A prayer campaign launched by a California Planned Parenthood affiliate has angered pro-life groups who claim the counter-campaign mocks their own "40 Days for Life" effort.
Officials at Six Rivers Planned Parenthood (SRPP) in Eureka, Calif., launched "40 Days of Prayer" last month and has offered up daily prayers for pregnant women and clinicians who perform abortions.
"Today we pray for women for whom pregnancy is not good news, that they know they have choices," read the prayer for Day 1.
Day 18 offers prayers for "staff at abortion clinics around the nation," while Day 38 calls for a "cloud of gentleness to surround" every abortion facility in the country.
The campaign, according to Liberty Counsel, an Orlando-based pro-life litigation group, is another "desperate attempt" to regain positive public attention and funding by mimicking a pro-life campaign.

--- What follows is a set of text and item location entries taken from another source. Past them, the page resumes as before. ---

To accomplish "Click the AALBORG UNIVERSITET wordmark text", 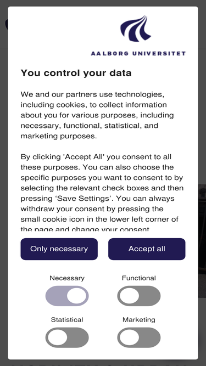I will click(138, 53).
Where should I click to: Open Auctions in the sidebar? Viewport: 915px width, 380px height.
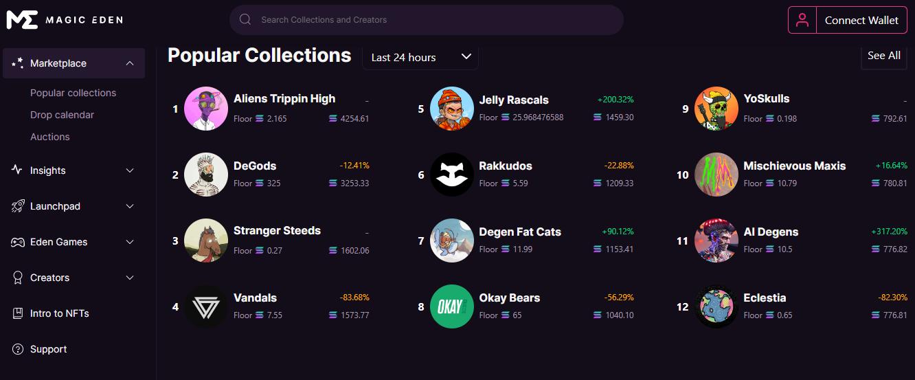point(50,137)
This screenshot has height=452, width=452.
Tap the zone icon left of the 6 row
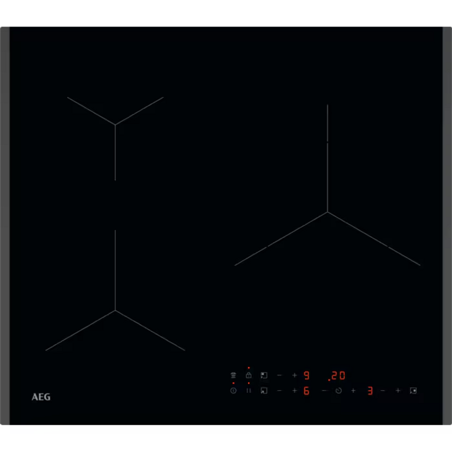point(264,391)
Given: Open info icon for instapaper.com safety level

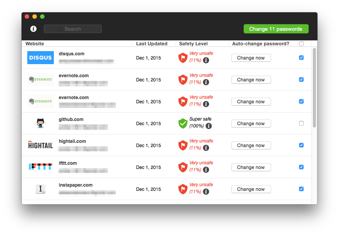Looking at the screenshot, I should [x=206, y=192].
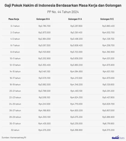Select the Masa Kerja column header
Screen dimensions: 126x141
click(14, 19)
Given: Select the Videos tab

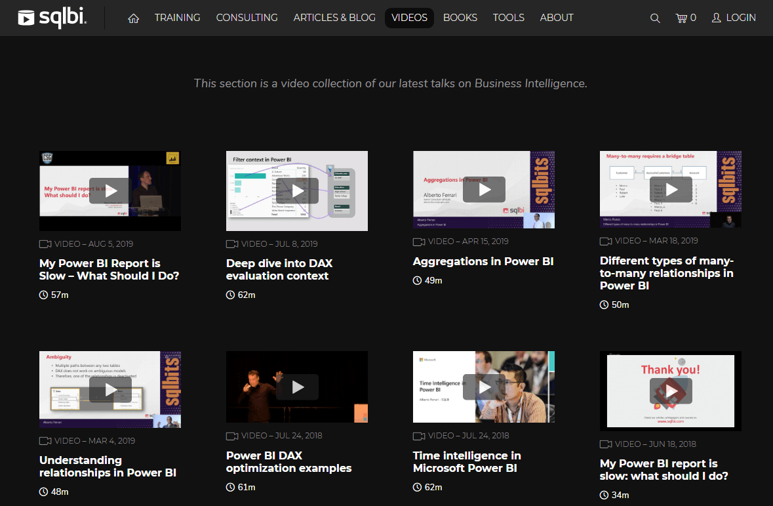Looking at the screenshot, I should (409, 18).
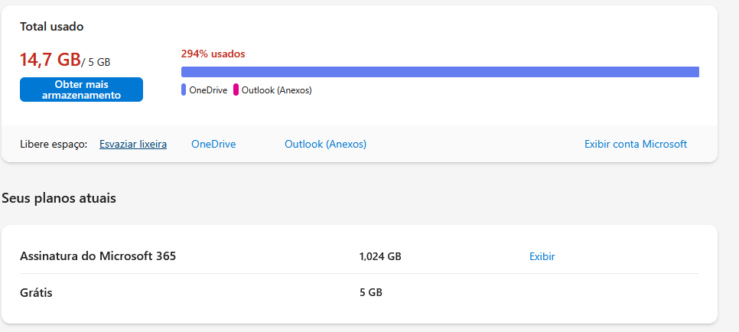The height and width of the screenshot is (332, 739).
Task: Select the OneDrive legend label under the bar
Action: (208, 90)
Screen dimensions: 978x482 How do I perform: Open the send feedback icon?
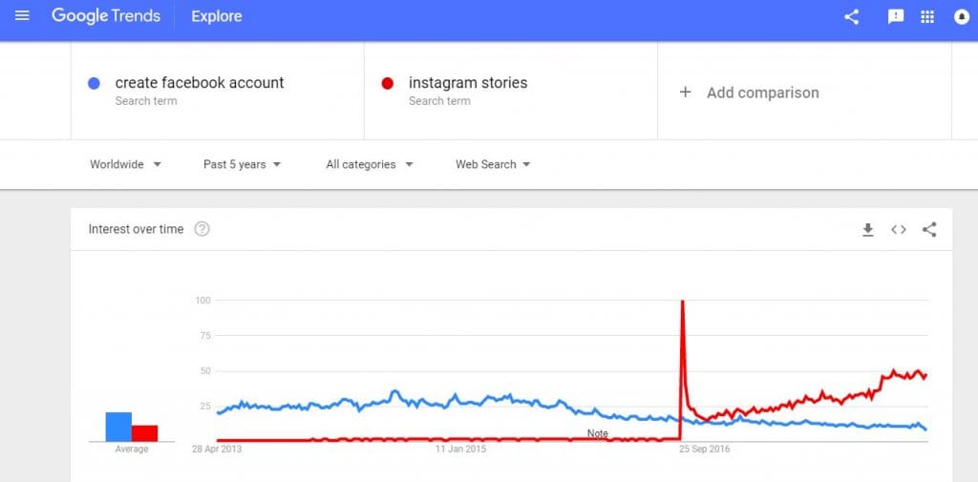(x=896, y=17)

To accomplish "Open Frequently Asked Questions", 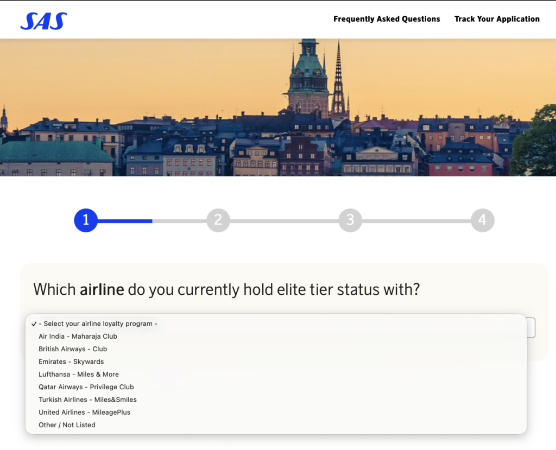I will tap(387, 19).
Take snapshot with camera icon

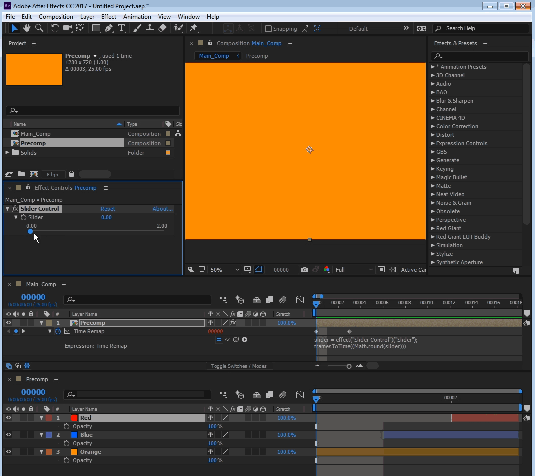pos(305,270)
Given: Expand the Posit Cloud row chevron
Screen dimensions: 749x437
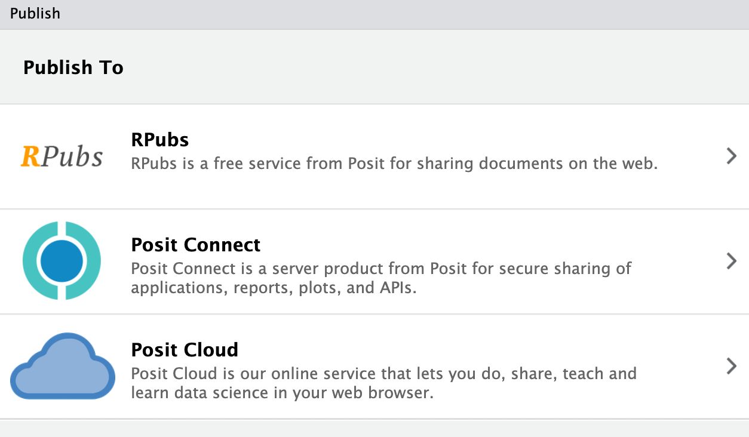Looking at the screenshot, I should pos(731,365).
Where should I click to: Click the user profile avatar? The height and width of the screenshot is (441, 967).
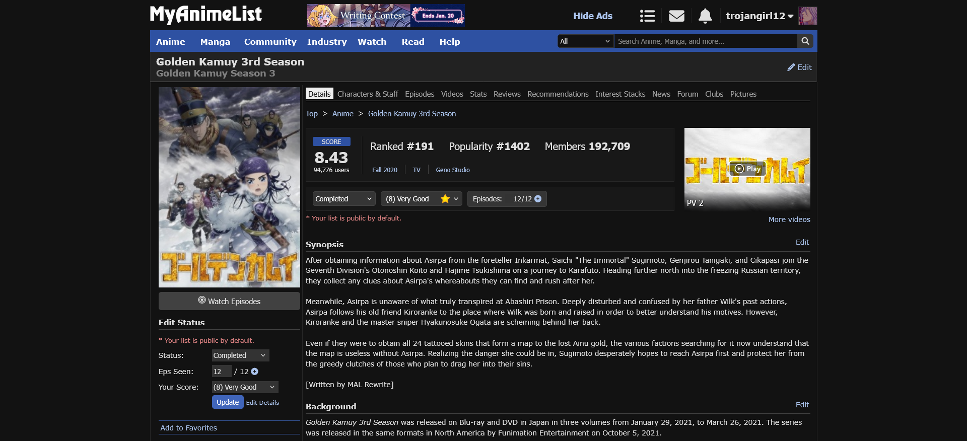point(807,16)
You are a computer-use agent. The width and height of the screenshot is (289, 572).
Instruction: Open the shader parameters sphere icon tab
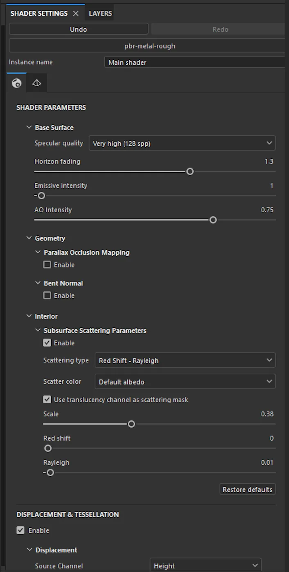pyautogui.click(x=17, y=83)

"Planned Parenthood's prayer crusade is an attempt to mock and marginalize the highly effective '40 Days for Life,' which has unified half a million voices for the cause and saved at least 5,838 lives," the organization said in a statement. "As a direct result of this prayer event, 22 abortion clinics have closed and 69 doctors have stopped performing abortion."

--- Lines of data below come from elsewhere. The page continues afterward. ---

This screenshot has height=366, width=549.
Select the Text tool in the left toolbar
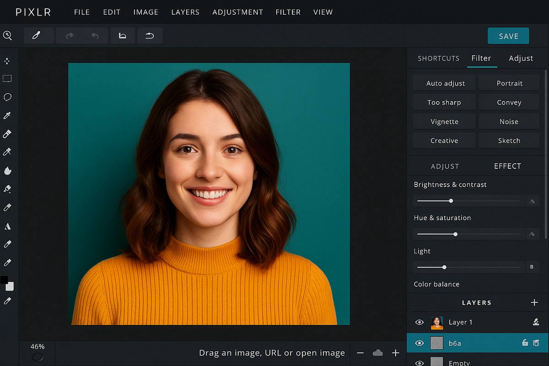[7, 226]
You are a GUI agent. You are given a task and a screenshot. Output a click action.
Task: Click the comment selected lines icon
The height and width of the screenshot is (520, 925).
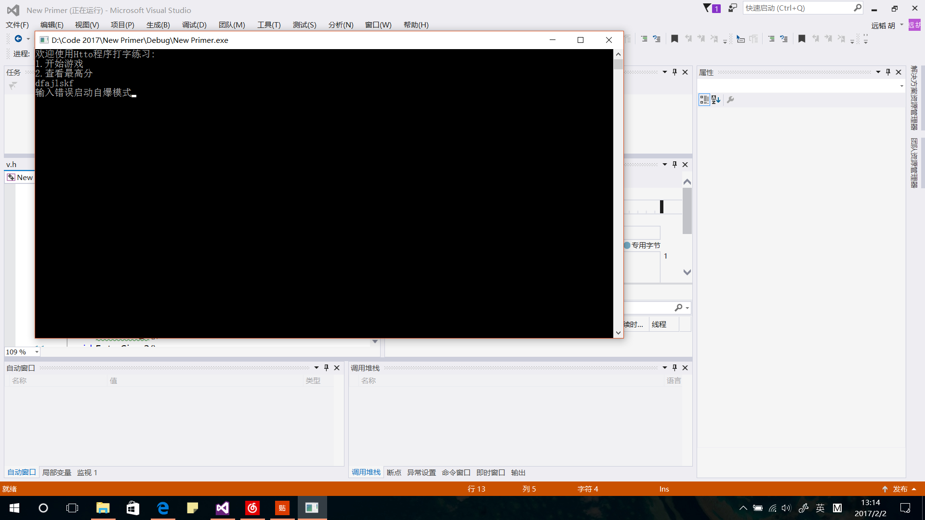[x=644, y=39]
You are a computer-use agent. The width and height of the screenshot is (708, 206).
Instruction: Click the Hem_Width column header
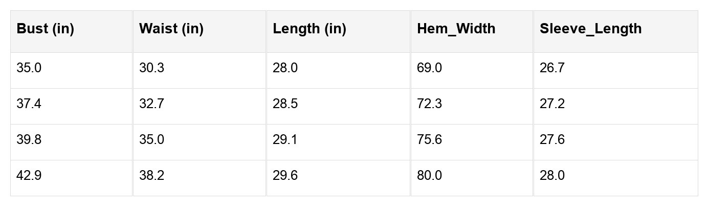tap(456, 29)
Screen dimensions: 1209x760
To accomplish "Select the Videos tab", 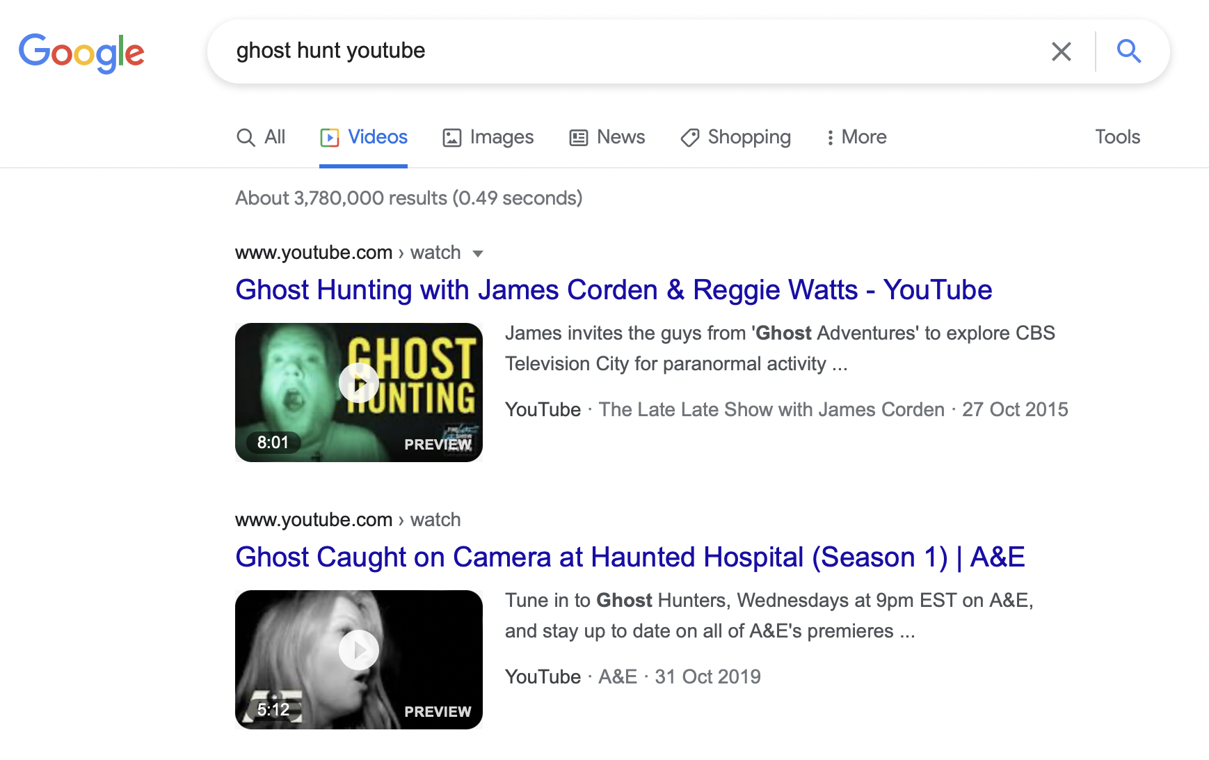I will (x=364, y=137).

SRPP officials referred inquiries to Faith Aloud, a St. Louis-based religious organization that composed the prayers. Rev. Rebecca Turner, Faith Aloud's executive director, told FoxNews.com that the prayers were written four years ago, but this is believed to be the first time they've been used by a Planned Parenthood affiliate. She denied allegations that they are meant to mock the "40 Days for Life" campaign.

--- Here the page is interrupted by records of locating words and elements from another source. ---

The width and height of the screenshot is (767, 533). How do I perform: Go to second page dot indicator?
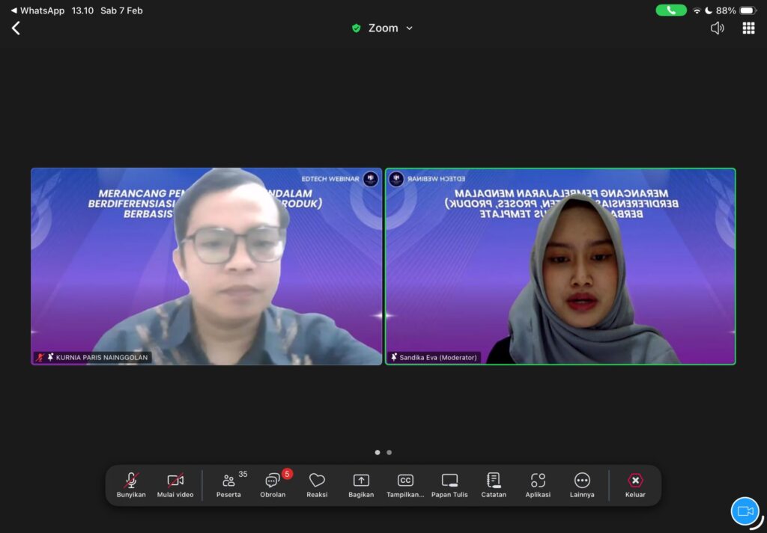pos(389,452)
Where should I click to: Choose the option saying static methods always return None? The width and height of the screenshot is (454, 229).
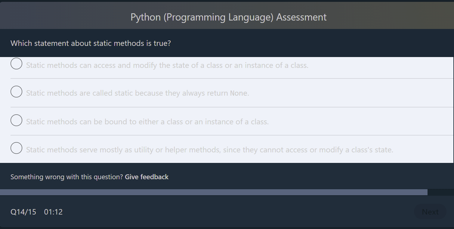tap(16, 91)
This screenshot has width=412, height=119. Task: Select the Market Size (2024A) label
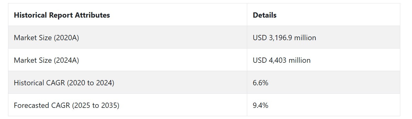tap(46, 60)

"In no way is it a mockery of anything because we take prayer very seriously," Turner said Friday. "And I take women's concerns very seriously. These prayers, all of them, are very specific to women and not all of them are about abortion. In fact, very few of them are."
Turner continued: "Everyone, in any situation, can turn to God and pray. A pregnancy is not an exception to that."
Liberty Counsel founder Matthew Staver was blunt in his assessment of a campaign featuring prayers for those involved in abortions.
"Planned Parenthood's 'prayer' campaign is offensive," Staver said.